**ЗАДАНИЕ:** Продолжите приведённый ниже разговор о ценах на нефть и конкурентной олигархии, начиная сразу после его последней реплики.

**ИСХОДНЫЙ ТЕКСТ:**

______

СВАНИДЗЕ: Напоминает Россию 90-х?

РОГОВ: Совершенно верно. И у России, если мы опишем в этих терминах путь России, он такой, что когда цены на нефть были низкими, мы тяготели к модели конкурентной олигархии, когда они стали высокими, у нас консолидировались под Среднюю Азию, мы начали дрейфовать в сторону Средней Азии, где сращивается власть и собственность совсем уже в единое целое. Примерно вот такие наборы институциональных вариантов движения, которые были реализованы. Из этого, кстати, следует, что относительно продолжительный период невысоких цен на нефть приведет в России к движению в обратном направлении – к конкурентной олигархии.

СВАНИДЗЕ: Но он может вызвать и социальные взрывы?

РОГОВ: Что значит социальные взрывы?

СВАНИДЗЕ: Через обнищание населения.

РОГОВ: Опять-таки, что значит обнищание? Понимаете, относительно низкие цены на нефть…

СВАНИДЗЕ: Ну откуда пошла сытость в начале 2000-х?

РОГОВ: Конечно, такая сытость уйдет, но это вовсе не такое уж обнищание будет. Это падение уровня жизни. Как сейчас, например, у меня спрашивают всякие советологи и корреспонденты, все: «А почему у нас на 15% реальные доходы упали за последние два года, а народ на улицы не выходит?» Я говорю: «А что вы хотите, если они за предыдущие годы на 180% выросли? Если у вас на 180% выросли, потерпите, что на 15% упали». Я более того скажу, я считаю, они еще упадут на 15-20%, и люди и это вытерпят. Это не обнищание по сравнению с 90-ми, все равно это будет уже нормальный рост: вот он был такой, а сейчас он вернется в эту точку.

Но это заставит социальную систему и представления людей несколько трансформироваться, и скорее всего, этот тренд в сторону возвращения конкурентной олигархии – мы его вновь увидим. При условии, что относительно низкие цены на нефть будут продолжительный период времени.

СВАНИДЗЕ: Вы оптимист вообще.

РОГОВ: Почему оптимист?

СВАНИДЗЕ: Я не вижу возможности возвращения конкурентной олигархии, вообще конкуренции. Откуда она возьмется? Власть-то – власть.

______

**Строки для поиска элементов:**
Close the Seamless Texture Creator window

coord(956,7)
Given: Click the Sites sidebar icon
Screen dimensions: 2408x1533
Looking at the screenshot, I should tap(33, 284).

______

**ОТВЕТ:**
РОГОВ: Послушайте, мы с вами живем не первый день. В 1984 году никто не мог себе представить того, что будет в 1989-м.

СВАНИДЗЕ: Это правда.

РОГОВ: В 1989-м трудно было представить, что будет в 1996-м. В 2009 году казалось, что в стране полный мрак – и тут вдруг начались через два года какие-то волнения и выступления на Болотной площади. Потом свалился… Мы все время живем в такой ситуации неожиданностей и непредвиденностей, что надо их научиться себе представлять.

СВАНИДЗЕ: Мы живем весело, да. Хорошо.

Дорогие друзья, пожалуйста, прошу вас, задавайте вопросы.

ИЗ ЗАЛА: Наверное, самым важным будет вопрос, связанный с будущим, а не с прошлым. Поэтому спрошу так: каким вы видите механизм возврата конкурентной олигархии, и не приведет ли это к похожему развалу политической системы, который произошел, допустим, 100 лет назад, когда тоже конкурентная олигархия была?

РОГОВ: Когда имеете в виду?

ИЗ ЗАЛА: В 1917-м, 100 лет назад.

РОГОВ: Я сейчас не возьмусь описывать конкретные механизмы возвращения конкурентной олигархии, это особая задача, хотя и достаточно неблагодарная. Я ограничусь в этом смысле опять-таки указанием на то, что за последние 30 лет мы периодически оказывались в ситуации, когда мы совершенно не могли представить себе, что будет через пять лет, и каким путем это произойдет. Оно вдруг начиналось. Понимаете, в такие моменты начинает работать все.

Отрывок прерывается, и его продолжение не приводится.